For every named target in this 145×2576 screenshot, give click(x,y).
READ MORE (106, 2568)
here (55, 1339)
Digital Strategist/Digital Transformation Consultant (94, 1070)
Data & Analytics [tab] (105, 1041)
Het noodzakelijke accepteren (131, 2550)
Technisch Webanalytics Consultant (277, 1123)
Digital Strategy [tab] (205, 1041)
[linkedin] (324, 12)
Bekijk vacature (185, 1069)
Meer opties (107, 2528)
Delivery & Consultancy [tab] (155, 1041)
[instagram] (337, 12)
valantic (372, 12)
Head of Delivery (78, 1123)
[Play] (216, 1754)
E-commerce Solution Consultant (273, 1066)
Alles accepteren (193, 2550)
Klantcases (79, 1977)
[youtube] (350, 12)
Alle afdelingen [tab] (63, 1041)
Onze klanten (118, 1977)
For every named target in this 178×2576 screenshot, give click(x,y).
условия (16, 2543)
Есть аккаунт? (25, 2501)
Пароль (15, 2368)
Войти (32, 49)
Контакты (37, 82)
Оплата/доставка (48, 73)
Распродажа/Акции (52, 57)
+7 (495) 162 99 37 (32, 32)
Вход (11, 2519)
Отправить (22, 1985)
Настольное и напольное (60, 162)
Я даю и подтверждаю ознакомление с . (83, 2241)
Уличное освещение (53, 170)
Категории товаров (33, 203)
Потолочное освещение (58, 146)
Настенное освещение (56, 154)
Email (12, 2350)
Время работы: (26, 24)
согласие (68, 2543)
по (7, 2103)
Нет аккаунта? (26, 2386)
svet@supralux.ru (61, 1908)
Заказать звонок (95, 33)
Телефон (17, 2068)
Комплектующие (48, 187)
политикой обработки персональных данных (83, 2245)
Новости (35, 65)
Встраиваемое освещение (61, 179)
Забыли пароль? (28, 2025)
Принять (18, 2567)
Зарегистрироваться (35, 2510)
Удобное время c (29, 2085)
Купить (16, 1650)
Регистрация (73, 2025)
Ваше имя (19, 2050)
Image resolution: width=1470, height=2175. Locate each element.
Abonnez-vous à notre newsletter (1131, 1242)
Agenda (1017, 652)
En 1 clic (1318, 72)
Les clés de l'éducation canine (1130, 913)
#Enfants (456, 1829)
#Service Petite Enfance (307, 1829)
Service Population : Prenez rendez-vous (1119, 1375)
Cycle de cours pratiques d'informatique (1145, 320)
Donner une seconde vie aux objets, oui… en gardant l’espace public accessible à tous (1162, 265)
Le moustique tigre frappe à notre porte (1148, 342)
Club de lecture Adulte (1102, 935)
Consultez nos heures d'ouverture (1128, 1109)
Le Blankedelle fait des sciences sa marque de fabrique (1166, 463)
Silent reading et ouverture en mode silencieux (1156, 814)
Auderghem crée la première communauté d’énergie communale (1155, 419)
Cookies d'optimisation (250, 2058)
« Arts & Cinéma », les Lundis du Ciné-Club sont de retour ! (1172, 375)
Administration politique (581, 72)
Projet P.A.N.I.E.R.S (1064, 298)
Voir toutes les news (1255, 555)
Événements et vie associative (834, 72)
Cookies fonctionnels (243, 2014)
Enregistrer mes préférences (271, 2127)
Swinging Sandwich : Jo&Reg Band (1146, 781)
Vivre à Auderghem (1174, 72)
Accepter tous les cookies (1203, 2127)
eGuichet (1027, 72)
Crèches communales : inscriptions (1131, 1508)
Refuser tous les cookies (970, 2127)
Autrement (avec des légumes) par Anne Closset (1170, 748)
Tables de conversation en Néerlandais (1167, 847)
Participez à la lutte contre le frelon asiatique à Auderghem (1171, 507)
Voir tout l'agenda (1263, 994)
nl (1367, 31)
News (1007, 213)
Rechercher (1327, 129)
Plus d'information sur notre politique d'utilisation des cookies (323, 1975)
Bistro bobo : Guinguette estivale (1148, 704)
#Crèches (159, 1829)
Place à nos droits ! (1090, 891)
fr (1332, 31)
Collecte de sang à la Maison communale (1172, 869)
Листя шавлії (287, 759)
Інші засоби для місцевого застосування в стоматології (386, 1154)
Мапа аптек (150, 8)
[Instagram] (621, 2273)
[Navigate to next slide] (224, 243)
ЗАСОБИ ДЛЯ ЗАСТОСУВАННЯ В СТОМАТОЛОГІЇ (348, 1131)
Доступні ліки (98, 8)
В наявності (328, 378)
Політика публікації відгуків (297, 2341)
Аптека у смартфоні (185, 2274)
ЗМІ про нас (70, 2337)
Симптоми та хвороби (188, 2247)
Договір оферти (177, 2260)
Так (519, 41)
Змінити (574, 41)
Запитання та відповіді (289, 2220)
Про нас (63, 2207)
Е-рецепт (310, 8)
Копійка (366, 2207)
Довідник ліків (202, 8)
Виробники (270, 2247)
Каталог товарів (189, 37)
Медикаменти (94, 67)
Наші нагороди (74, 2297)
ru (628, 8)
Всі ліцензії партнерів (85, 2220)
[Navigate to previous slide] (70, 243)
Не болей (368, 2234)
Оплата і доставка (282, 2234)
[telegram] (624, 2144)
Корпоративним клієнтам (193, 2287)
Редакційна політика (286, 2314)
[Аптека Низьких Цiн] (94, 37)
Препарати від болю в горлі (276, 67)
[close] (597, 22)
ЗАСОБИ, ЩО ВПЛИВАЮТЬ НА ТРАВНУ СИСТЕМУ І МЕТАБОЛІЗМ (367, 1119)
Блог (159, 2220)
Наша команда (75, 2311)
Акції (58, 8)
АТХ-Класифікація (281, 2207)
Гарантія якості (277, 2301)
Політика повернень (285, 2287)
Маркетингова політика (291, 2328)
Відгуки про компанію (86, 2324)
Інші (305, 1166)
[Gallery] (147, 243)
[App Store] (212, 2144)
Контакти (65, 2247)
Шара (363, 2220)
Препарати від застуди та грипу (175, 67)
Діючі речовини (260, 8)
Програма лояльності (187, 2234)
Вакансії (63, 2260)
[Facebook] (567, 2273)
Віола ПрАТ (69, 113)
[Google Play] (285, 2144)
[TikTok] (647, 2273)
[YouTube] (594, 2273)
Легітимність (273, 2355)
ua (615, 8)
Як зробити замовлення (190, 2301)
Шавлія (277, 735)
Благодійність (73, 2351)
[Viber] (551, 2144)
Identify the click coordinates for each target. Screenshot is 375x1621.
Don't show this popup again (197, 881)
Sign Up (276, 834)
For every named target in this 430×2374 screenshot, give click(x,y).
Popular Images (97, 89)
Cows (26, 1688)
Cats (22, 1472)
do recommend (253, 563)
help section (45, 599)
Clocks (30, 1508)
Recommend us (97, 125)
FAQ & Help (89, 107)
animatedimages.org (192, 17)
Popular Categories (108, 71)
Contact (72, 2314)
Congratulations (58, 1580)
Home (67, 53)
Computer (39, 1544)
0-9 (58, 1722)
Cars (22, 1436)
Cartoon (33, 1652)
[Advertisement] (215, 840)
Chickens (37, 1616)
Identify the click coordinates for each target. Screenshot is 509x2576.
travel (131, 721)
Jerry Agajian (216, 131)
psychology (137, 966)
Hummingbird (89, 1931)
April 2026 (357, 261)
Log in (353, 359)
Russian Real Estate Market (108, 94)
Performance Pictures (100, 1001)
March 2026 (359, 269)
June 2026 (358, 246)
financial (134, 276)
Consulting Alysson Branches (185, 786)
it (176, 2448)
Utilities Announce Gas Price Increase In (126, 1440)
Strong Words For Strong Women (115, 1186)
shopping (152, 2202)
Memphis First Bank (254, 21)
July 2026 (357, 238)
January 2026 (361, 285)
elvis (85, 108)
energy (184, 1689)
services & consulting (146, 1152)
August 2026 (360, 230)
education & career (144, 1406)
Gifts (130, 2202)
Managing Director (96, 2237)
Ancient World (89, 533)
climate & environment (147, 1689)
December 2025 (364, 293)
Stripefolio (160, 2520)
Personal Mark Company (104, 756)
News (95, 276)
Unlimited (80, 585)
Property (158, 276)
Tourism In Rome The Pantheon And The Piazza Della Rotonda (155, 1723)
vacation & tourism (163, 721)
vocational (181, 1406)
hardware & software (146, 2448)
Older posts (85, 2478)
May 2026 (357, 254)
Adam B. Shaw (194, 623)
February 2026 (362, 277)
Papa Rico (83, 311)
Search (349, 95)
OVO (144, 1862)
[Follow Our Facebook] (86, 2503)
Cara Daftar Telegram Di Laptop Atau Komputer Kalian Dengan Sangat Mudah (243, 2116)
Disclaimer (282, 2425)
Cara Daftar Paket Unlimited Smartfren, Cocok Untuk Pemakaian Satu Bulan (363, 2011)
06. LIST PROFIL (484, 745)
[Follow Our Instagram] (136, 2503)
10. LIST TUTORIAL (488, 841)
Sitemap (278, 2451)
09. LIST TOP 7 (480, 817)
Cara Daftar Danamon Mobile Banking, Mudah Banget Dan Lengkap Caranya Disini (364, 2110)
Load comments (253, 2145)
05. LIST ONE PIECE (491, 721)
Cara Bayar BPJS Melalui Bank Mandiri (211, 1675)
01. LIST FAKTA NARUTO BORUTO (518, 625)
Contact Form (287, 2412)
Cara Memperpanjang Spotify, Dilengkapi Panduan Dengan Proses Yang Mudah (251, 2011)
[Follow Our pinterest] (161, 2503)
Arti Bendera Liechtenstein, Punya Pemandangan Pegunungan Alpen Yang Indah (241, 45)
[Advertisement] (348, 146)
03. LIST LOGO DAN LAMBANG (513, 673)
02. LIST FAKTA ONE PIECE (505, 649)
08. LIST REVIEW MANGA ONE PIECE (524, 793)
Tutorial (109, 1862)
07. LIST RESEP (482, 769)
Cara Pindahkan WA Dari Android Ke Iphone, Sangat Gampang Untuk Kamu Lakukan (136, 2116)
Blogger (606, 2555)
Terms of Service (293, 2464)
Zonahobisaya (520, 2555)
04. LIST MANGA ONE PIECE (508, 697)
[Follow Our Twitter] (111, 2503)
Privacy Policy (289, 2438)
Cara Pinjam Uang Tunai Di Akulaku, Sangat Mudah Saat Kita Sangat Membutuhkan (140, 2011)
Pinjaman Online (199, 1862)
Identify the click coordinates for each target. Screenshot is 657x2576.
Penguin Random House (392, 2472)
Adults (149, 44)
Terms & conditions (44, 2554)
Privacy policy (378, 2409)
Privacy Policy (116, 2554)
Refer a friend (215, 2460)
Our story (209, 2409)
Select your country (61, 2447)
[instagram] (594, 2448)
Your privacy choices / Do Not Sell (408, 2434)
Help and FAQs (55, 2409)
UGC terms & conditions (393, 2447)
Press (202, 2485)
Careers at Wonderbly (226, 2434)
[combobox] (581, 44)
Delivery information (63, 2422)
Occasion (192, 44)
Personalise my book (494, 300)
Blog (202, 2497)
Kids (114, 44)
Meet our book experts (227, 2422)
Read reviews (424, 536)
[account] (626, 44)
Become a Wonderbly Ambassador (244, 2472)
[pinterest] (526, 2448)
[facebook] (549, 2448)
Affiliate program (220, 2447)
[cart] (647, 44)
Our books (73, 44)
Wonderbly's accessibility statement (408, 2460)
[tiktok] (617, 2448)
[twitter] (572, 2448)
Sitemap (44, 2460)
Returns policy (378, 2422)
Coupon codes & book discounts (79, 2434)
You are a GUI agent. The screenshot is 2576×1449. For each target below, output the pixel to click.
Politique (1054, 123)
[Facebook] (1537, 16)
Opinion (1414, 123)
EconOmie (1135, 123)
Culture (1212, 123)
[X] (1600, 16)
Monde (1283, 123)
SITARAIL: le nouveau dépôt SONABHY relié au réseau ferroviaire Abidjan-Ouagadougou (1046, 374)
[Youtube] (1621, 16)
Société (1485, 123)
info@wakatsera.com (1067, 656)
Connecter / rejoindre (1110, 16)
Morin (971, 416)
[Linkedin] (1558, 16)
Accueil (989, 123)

* **Activity**:
Show the lines of the listing above with "tous".

* **Output of the task**:
Donner une seconde vie aux objets, oui… en gardant l’espace public accessible à tous (1162, 265)
Accepter tous les cookies (1203, 2127)
Refuser tous les cookies (970, 2127)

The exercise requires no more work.